**YOUR OBJECTIVE:**
Only a verbatim restatement of the lines from the one with "Where should I click to: Enable" through the end of the listing below is wanted. Pictures should be left out.

::: SUPPLIED RECORDS

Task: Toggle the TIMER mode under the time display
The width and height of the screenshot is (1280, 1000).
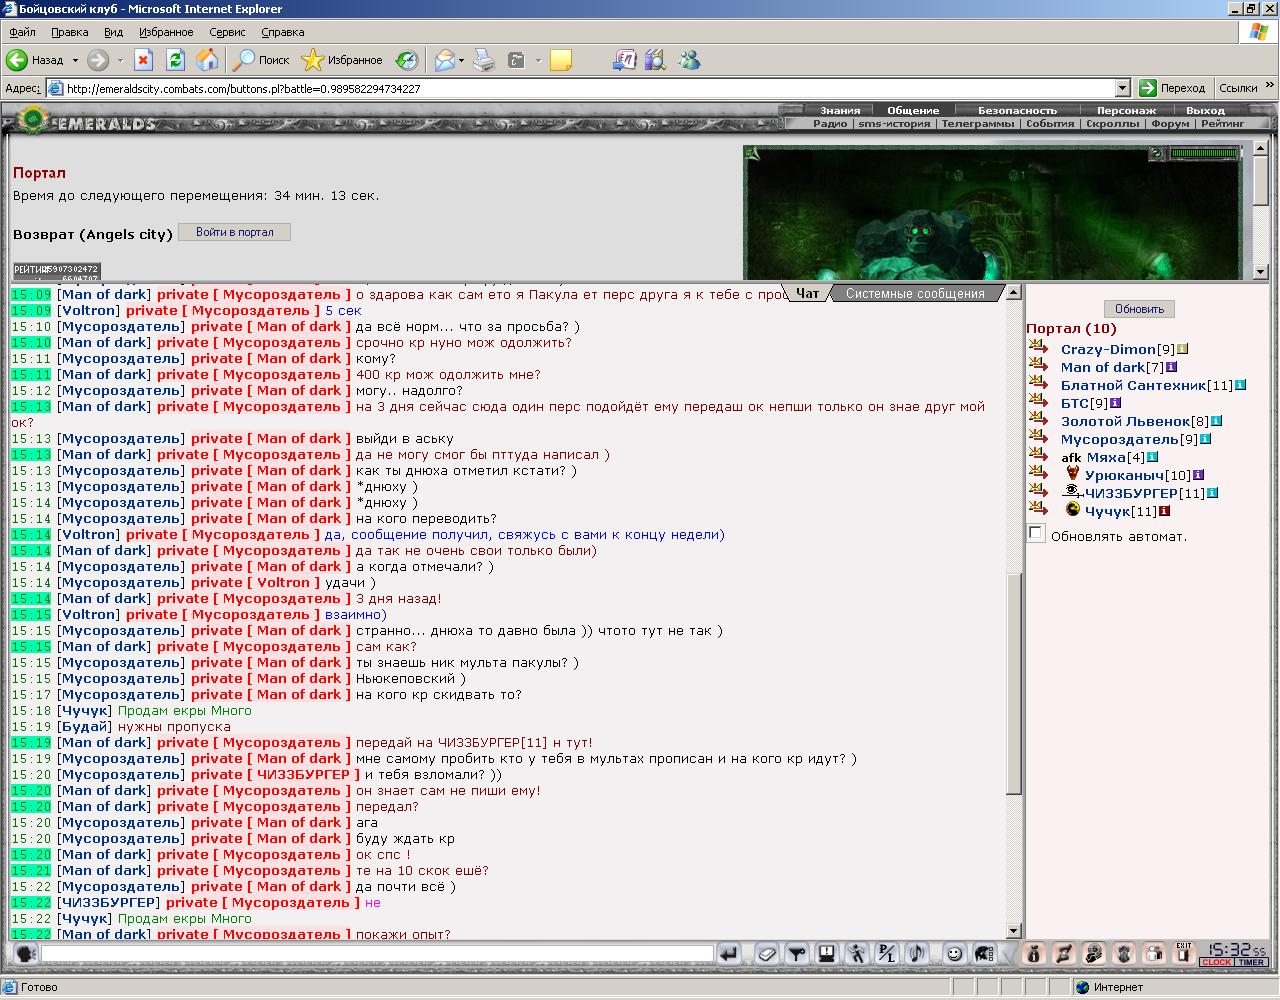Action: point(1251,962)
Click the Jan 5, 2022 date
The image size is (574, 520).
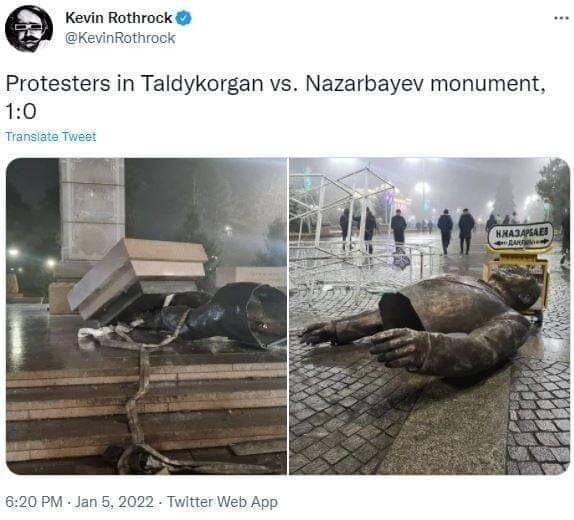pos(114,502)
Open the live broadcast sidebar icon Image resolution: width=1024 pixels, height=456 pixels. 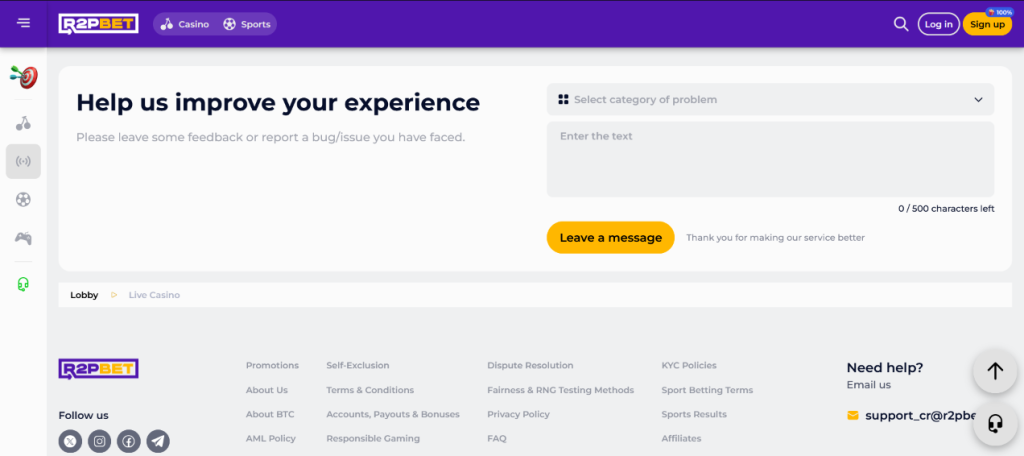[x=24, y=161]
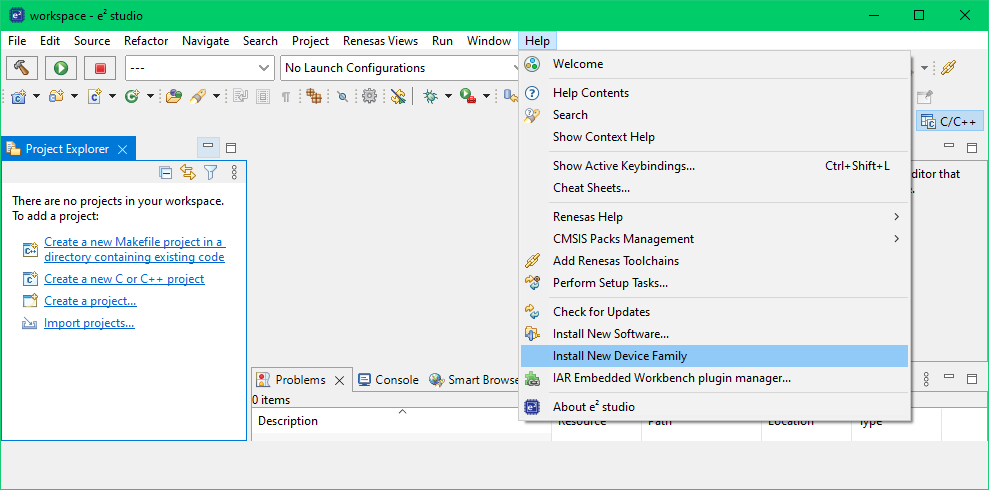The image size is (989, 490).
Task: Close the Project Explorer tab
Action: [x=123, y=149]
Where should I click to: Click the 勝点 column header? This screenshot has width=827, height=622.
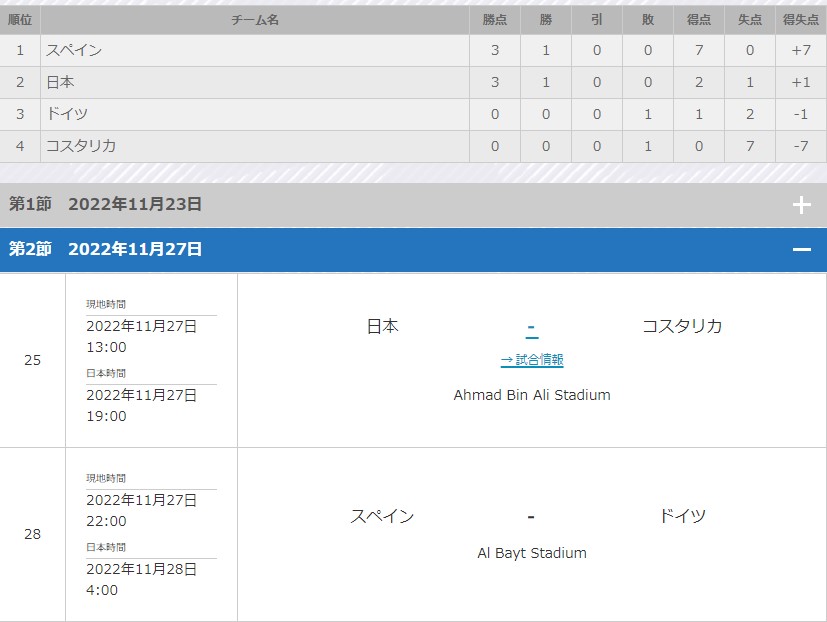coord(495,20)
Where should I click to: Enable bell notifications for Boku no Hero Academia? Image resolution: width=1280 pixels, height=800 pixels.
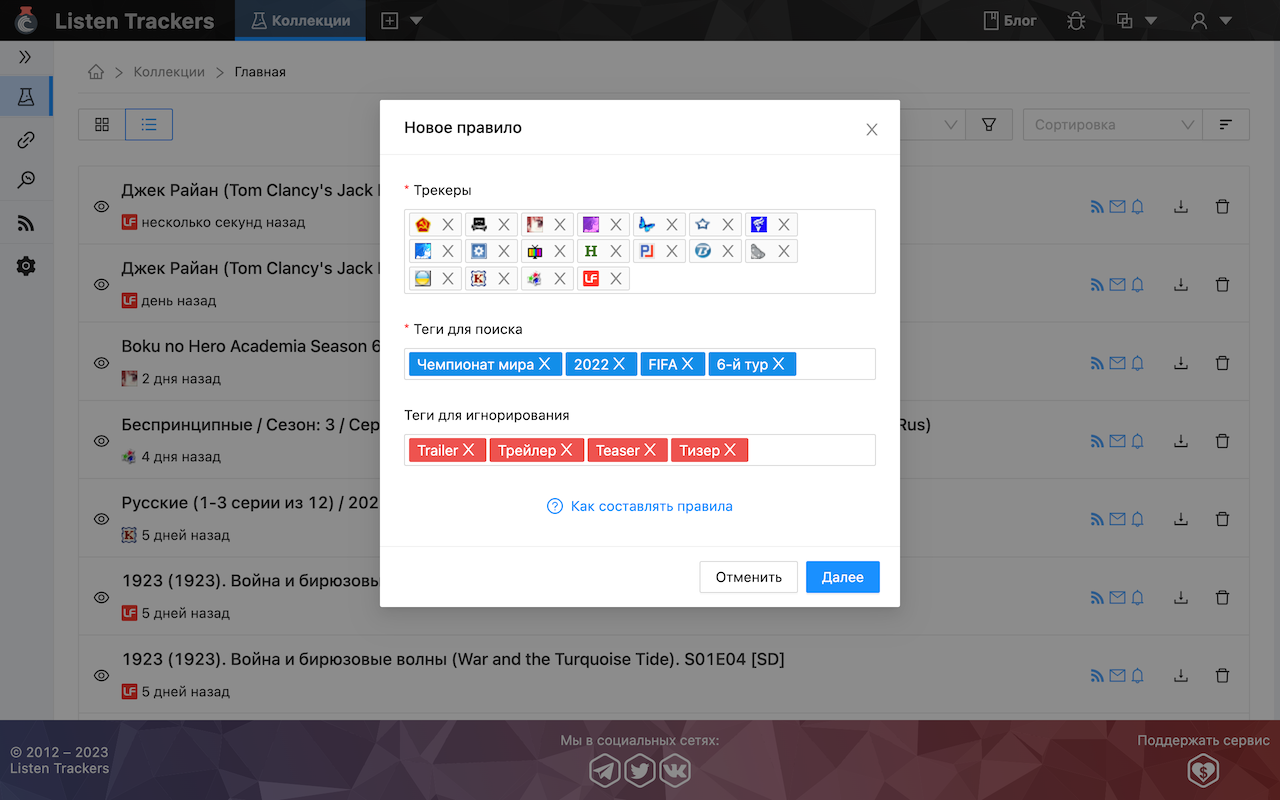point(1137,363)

::::::

**YOUR RESPONSE:**
Where should I click to: Enable bell notifications for Boku no Hero Academia? Image resolution: width=1280 pixels, height=800 pixels.
point(1137,363)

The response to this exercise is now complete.